Opinión
El jardín prohibido
Las peores palabras, las más proscritas en todo político, son tres: perdón, dimisión y destitución
Gordo, maricón, mongolo, sudaca, marimacho, subnormal, negro. Todas estas palabras forman parte de la lista que ya no podemos usar en castellano porque está feo hacerlo. No debemos usarlas porque ya lo dijo Larra: lo que no se puede decir, no se debe decir. Doy por sentado que a Mariano José de Larra lo estudiaron todos ustedes en el colegio. Si no ha sido así, mal hecho.
Ahora bien, entre las palabras actualmente impronunciables en nuestro idioma hay tres, en el ámbito político, que superan con mucho a todas las que pudiéramos incluir en la lista citada. Las peores palabras, las más proscritas en todo político que se precie, son tres: perdón, dimisión y destitución.

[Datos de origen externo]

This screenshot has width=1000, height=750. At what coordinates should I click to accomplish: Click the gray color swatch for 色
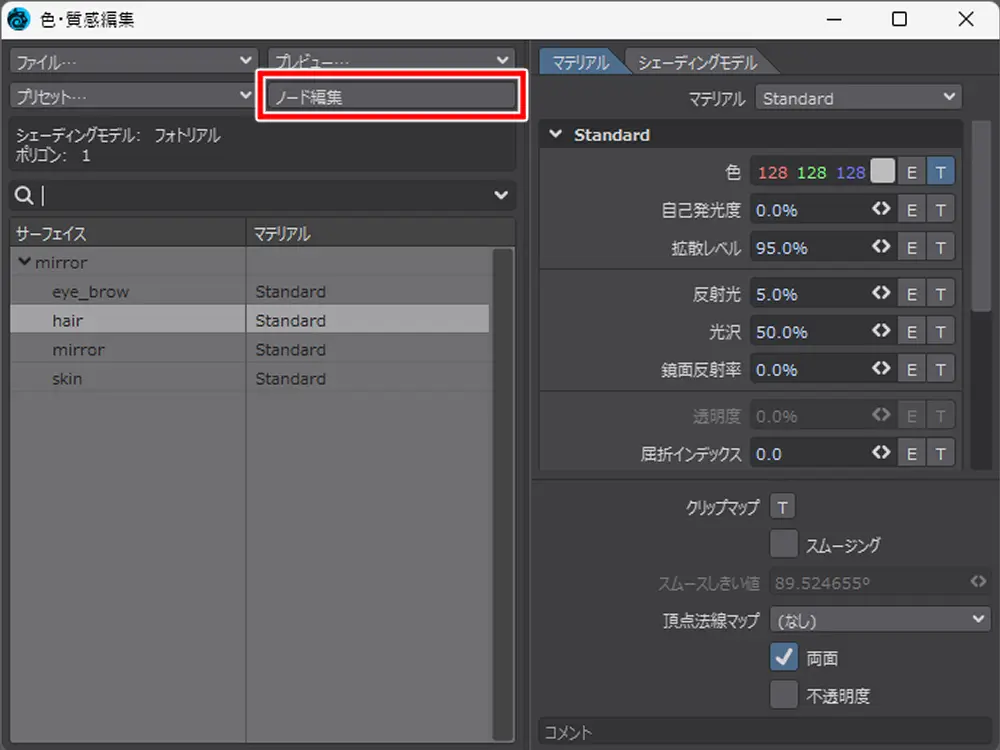point(882,172)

La interdicción de cualquiera de esos tres vocablos ha sido uno de los principales tabúes de los últimos años de gobierno. Por mucho que se esforzaran, a los políticos con mando en plaza les resultaba imposible articularlas. Les provocaban una repugnancia y un pánico cerval en la medida que estaban relacionadas con la autocrítica. Eso sí que les resultaba en verdad políticamente incorrecto.
La semana pasada, sin embargo, después de años de espera, pudimos asistir al prodigio. Quien sabe si debido a unas esforzadas clases de logopedia que culminaron con éxito o a un momento de inteligencia artificial inducida, nuestro presidente puso en marcha sus órganos de fonación y, no sin esfuerzo, articuló la palabra «perdón». Ver a todo un presidente del gobierno pidiendo perdón por los desperfectos que ha ocasionado su gobierno es un momento espectacular. Los momentos más sensacionales de cualquier poder son cuando se avergüenza de sí mismo. Pero, lógicamente, si el gobernante pide disculpas a sus administrados por algo que su gobierno ha hecho mal (perjudicando a gran número de gente) el paso consiguiente sería relevar de su puesto al responsable de haber provocado esos perjuicios. Y eso no ha sucedido. No ha habido dimisiones ni destituciones. Con lo cual queda claro que, en cualquier momento, los colosales cerebros que provocaron los desmanes por los que se pide disculpas pueden volver a liarla con cualquier otro tema de interés general.
La demanda de disculpas queda por tanto vacía de contenido si no se acompaña de los pasos lógicos que comportaría una asunción de responsabilidades. Es como esos perdones condicionados que se han puesto tan de moda últimamente. Aquello de decir: «si alguien se ha sentido ofendido, pido disculpas». El truco es diluirlo en lo general, para que parezca que nadie ha sido perjudicado en particular. Esos modos me recuerdan al de una impagable canción italiana de 1976 titulada «El jardín prohibido» que cantaba por aquel entonces sin inmutarse un intérprete melódico llamado Sandro Giacobbe. Para los que, por edad, no recuerden el pasado siglo, les haré un breve resumen. En la canción, el intérprete daba vida al discurso de un imaginario macarrón italiano quien, con considerable desfachatez, le confesaba a su novia, entre grandes gesticulaciones de arrepentimiento, que le había sido infiel. Aparte de apabullarla con detalles del desliz que probablemente ni ella, ni cualquier persona en su sano juicio con dos dedos de frente, le habría pedido, el protagonista pasaba, acto seguido, a argumentar su comportamiento. Todo ser humano que no tenga una patata por cerebro y un higo seco por corazón, pensaría que los más urgente es prometerle a la afectada que nunca volverá a suceder nada semejante. Pues no. El protagonista de la historia en primera persona de la canción optaba por argumentar simplemente que él «solo se había comportado como un ser humano» (lo cual es discutible a menos que su idea humana sea la de un babuino) y remataba con la fabulosa frase final de «la vida es así, no la he inventado yo».
Obviamente, una argumentación de este tipo no tranquiliza mucho a ninguna pareja de cara a un posible futuro. ¿Qué enseñanza podemos extraer de este coqueto episodio musical usándolo como apólogo de la actual situación española? Pues, aparte de ejemplificar el evidente fracaso del sistema social y escolar italiano de los setenta, queda claro que nuestro presidente tiene hechuras (y apostura) de romántico cantante melódico, pero que las palabras «dimisión» y «destitución» siguen siendo para su gobierno un jardín prohibido.